● Exercise directions
Within the entries below, please retype exactly the lines starting with the line that has "You are a computer-use agent. 1568x601" and going on through the line that has "The image size is (1280, 910).", but not the pictures.

● Material provided
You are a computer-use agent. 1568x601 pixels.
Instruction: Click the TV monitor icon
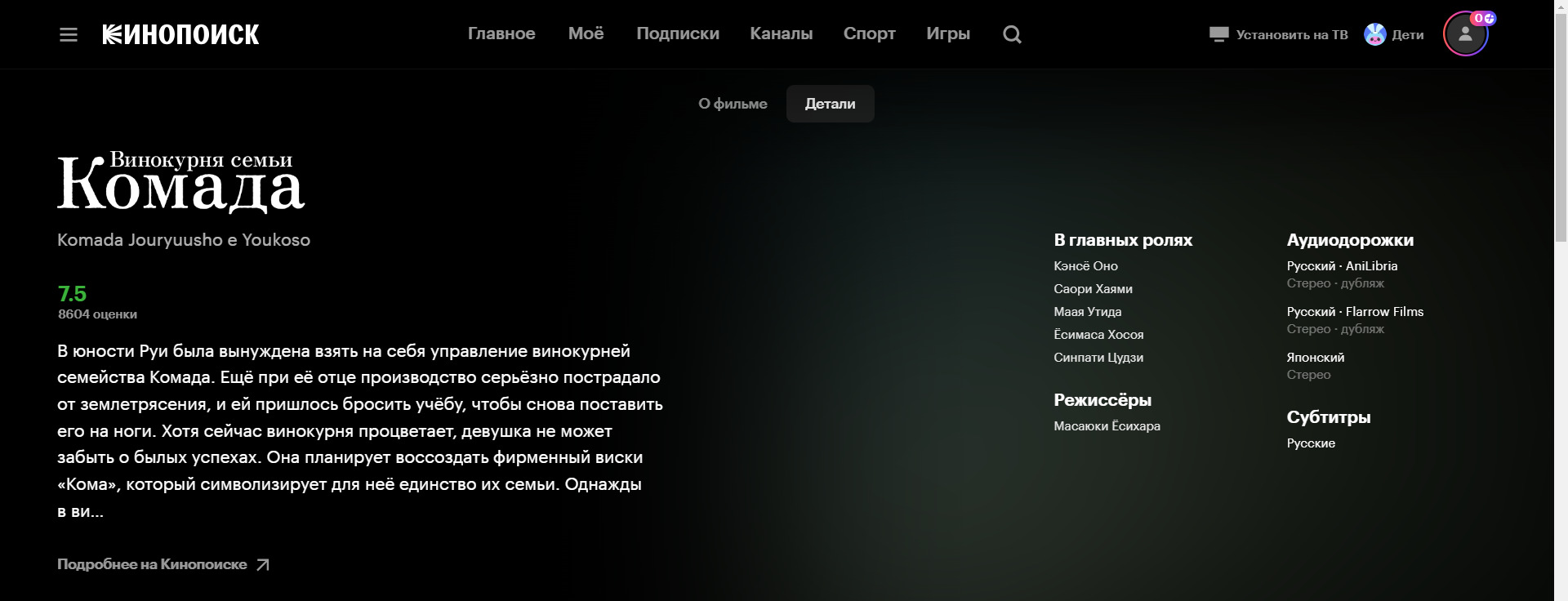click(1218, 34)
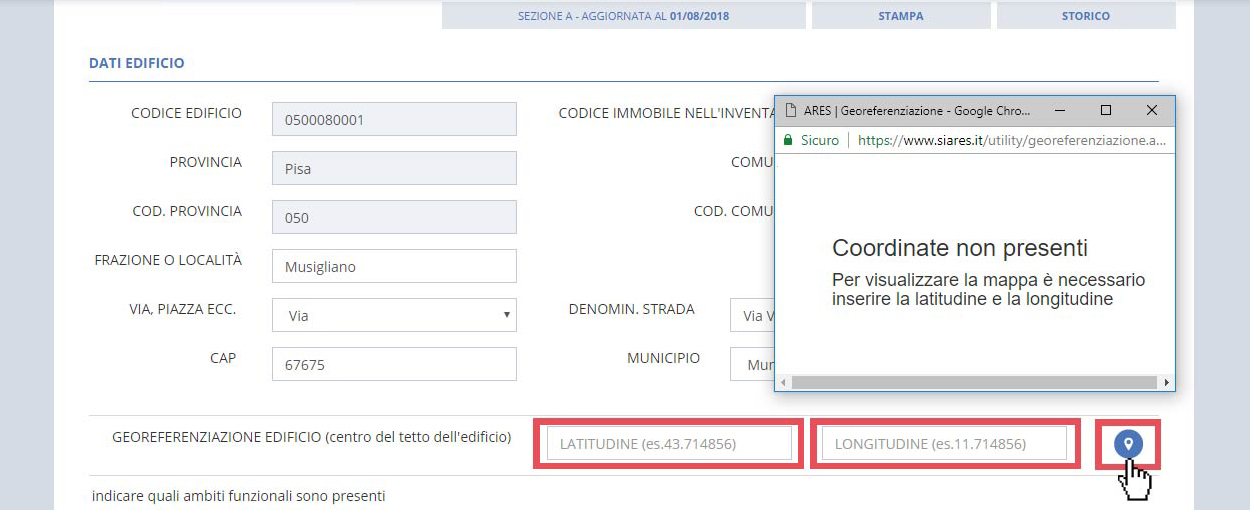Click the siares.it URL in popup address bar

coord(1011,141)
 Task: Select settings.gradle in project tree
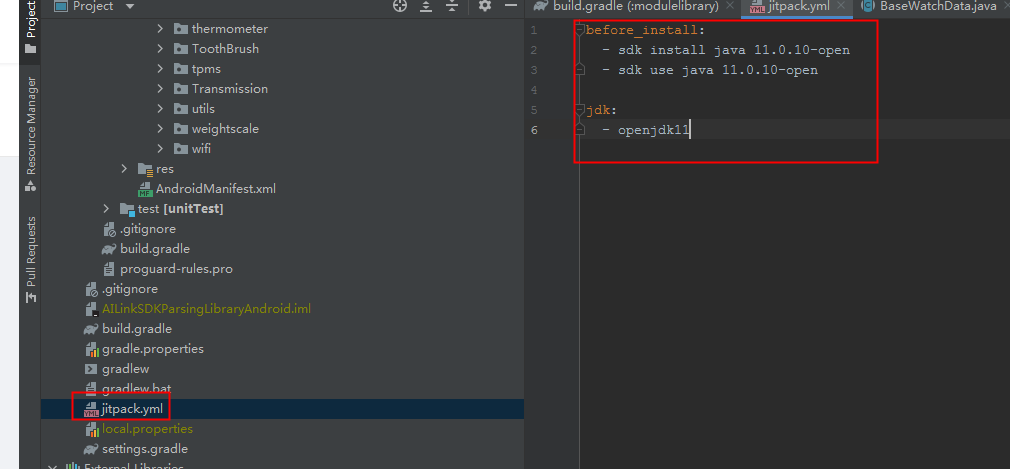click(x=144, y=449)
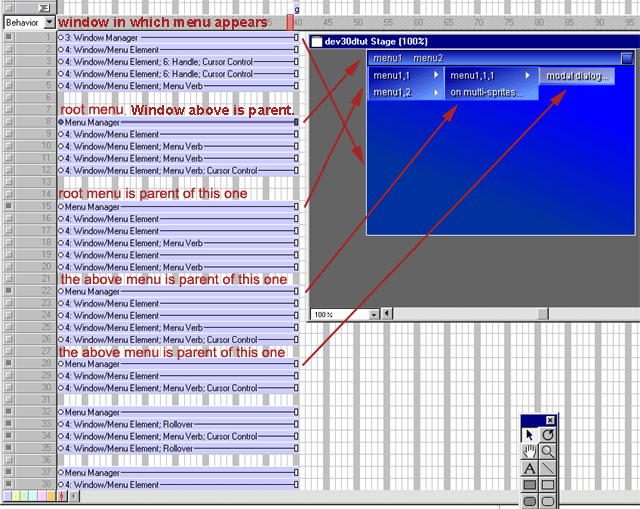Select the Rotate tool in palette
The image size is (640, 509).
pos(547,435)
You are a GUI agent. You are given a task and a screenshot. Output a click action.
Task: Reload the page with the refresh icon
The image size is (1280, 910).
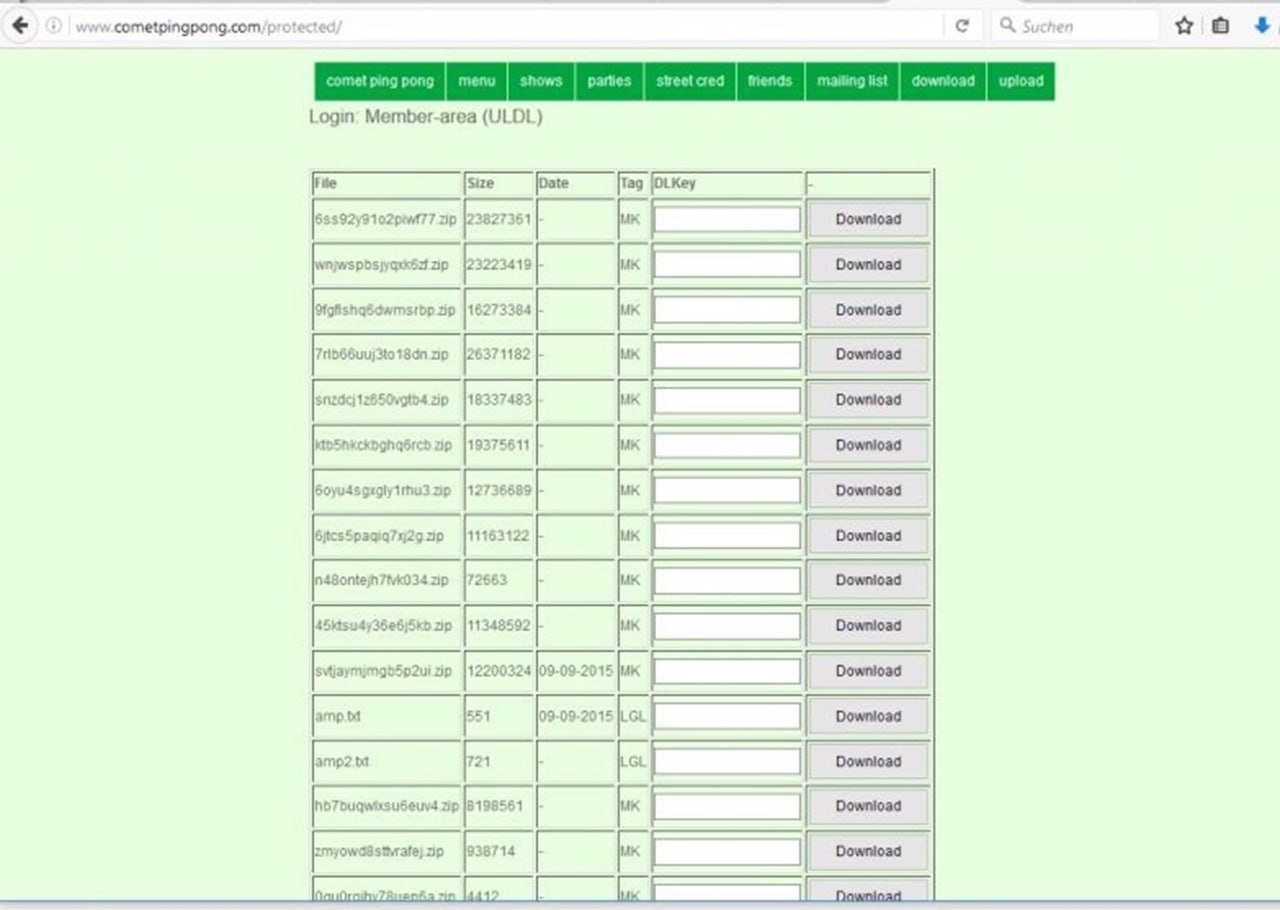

...

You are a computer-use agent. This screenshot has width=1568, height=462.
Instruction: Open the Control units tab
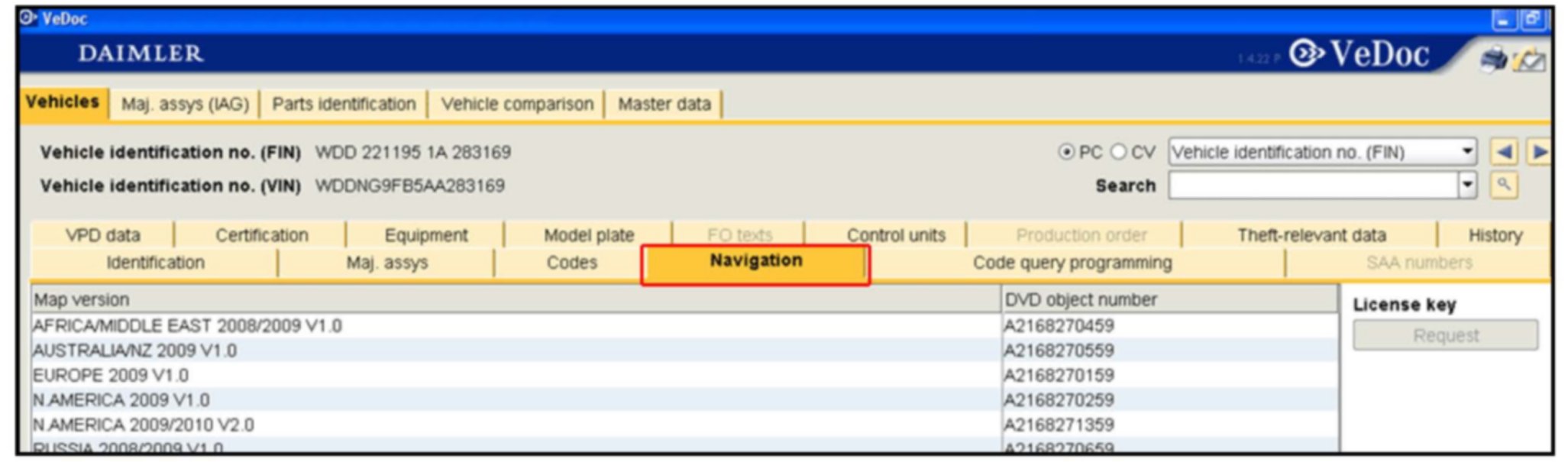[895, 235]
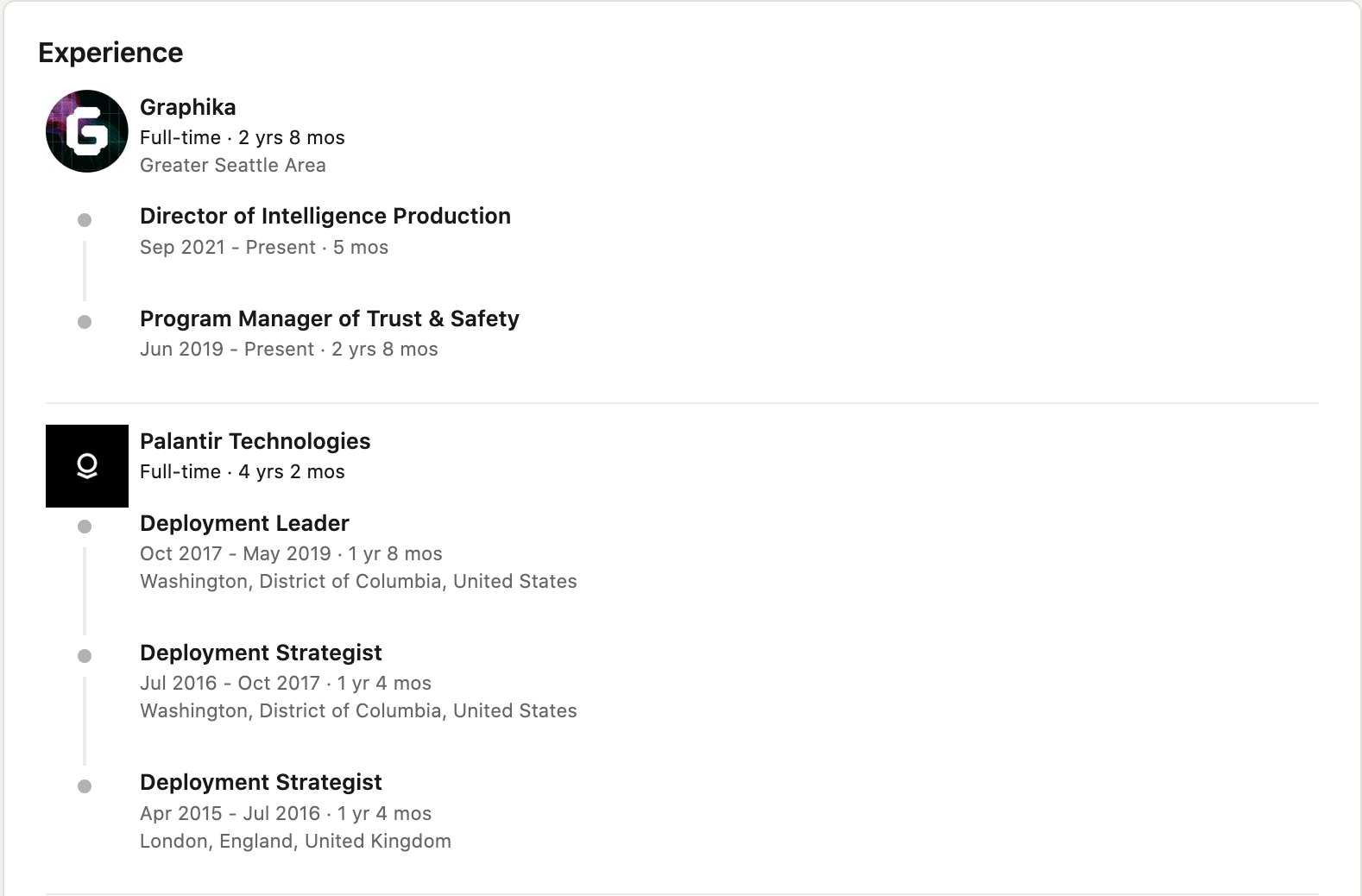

==

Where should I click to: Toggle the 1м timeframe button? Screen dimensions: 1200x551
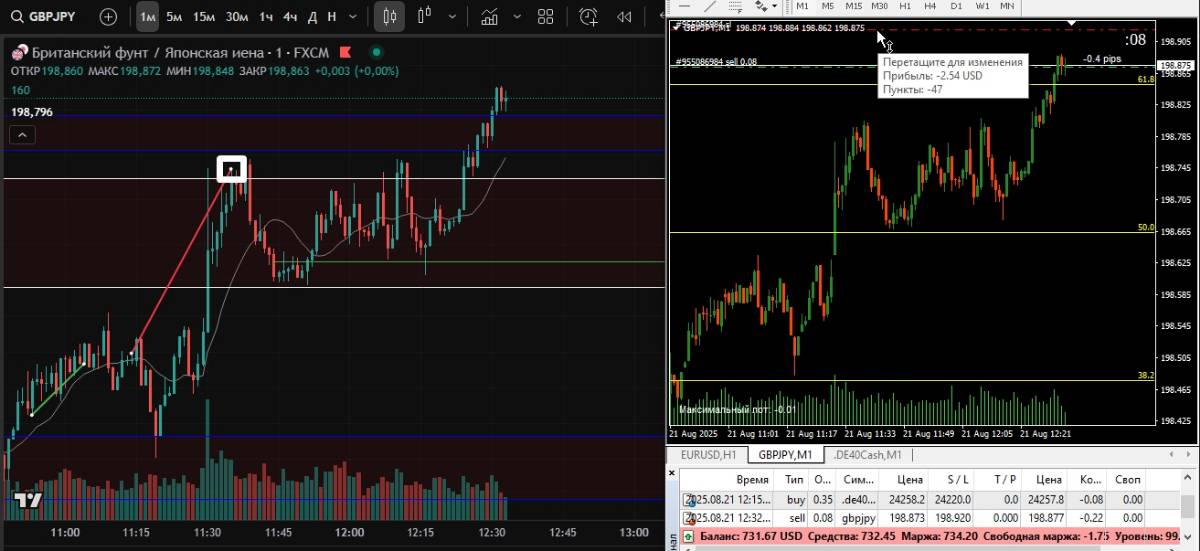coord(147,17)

● Result for this exercise
You are a computer-use agent. 1568x601 pixels.
Instruction: Click the TV monitor icon
click(1218, 34)
Click the siares.it URL in popup address bar

coord(1011,141)
 Task: Select settings.gradle in project tree
click(x=144, y=449)
Select the Rotate tool in palette
The image size is (640, 509).
pos(547,435)
You are a GUI agent. You are given a task and a screenshot. Output a click action.
Task: Reload the page with the refresh icon
The image size is (1280, 910).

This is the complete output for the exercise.